┌─ Data rows

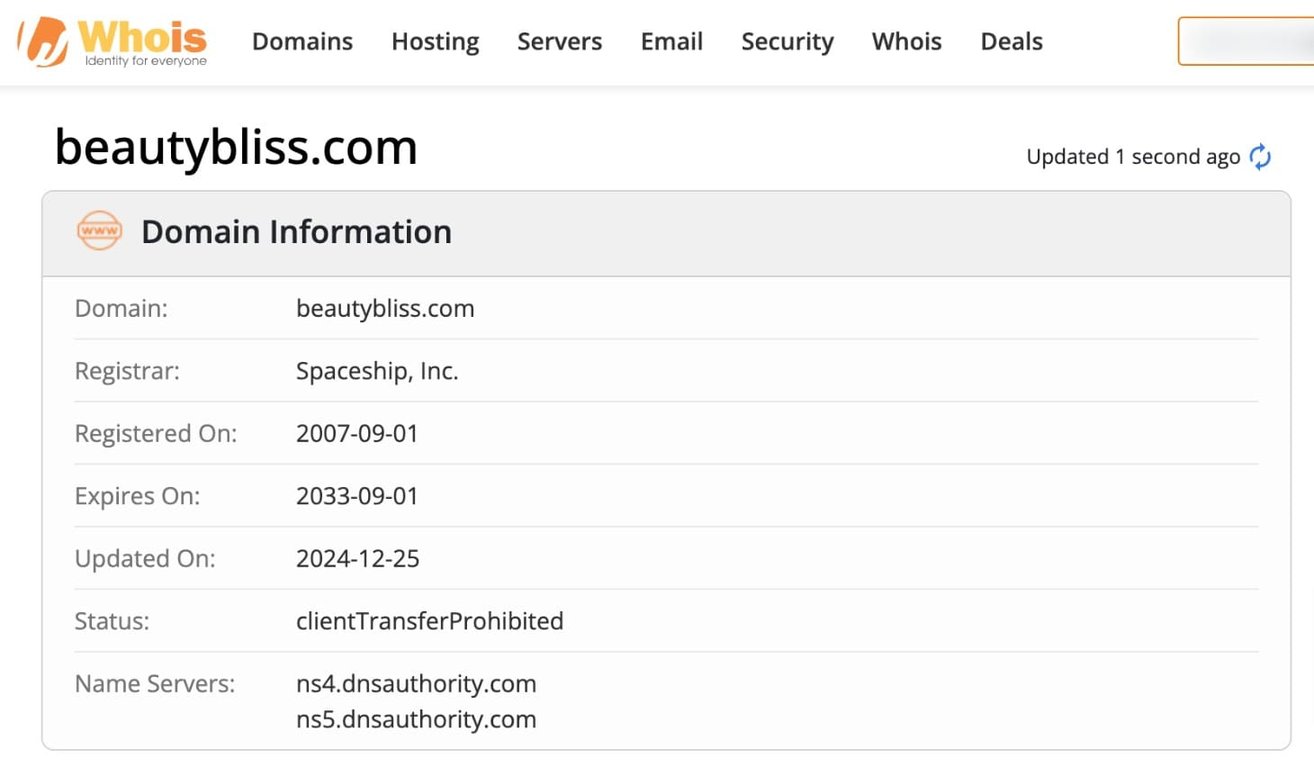The width and height of the screenshot is (1314, 768).
Task: Click the registrar name Spaceship, Inc.
Action: 377,370
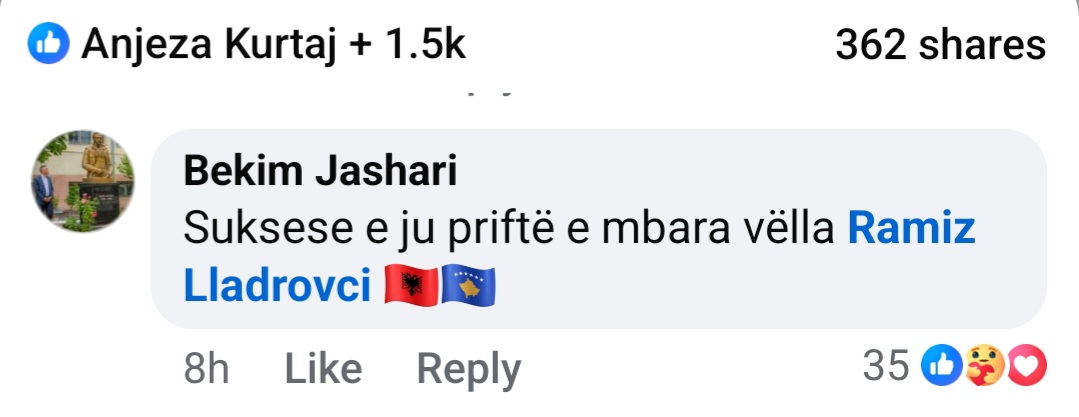Reply to Bekim Jashari's comment
Screen dimensions: 1079x417
coord(469,370)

└─

### Requirement:
Can you transcribe every line of the entries above word for word, leaving out the pictures?

### Result of the task:
The width and height of the screenshot is (1314, 768).
Task: Click the registrar name Spaceship, Inc.
Action: 377,370
Reply to Bekim Jashari's comment
Screen dimensions: 1079x417
coord(469,370)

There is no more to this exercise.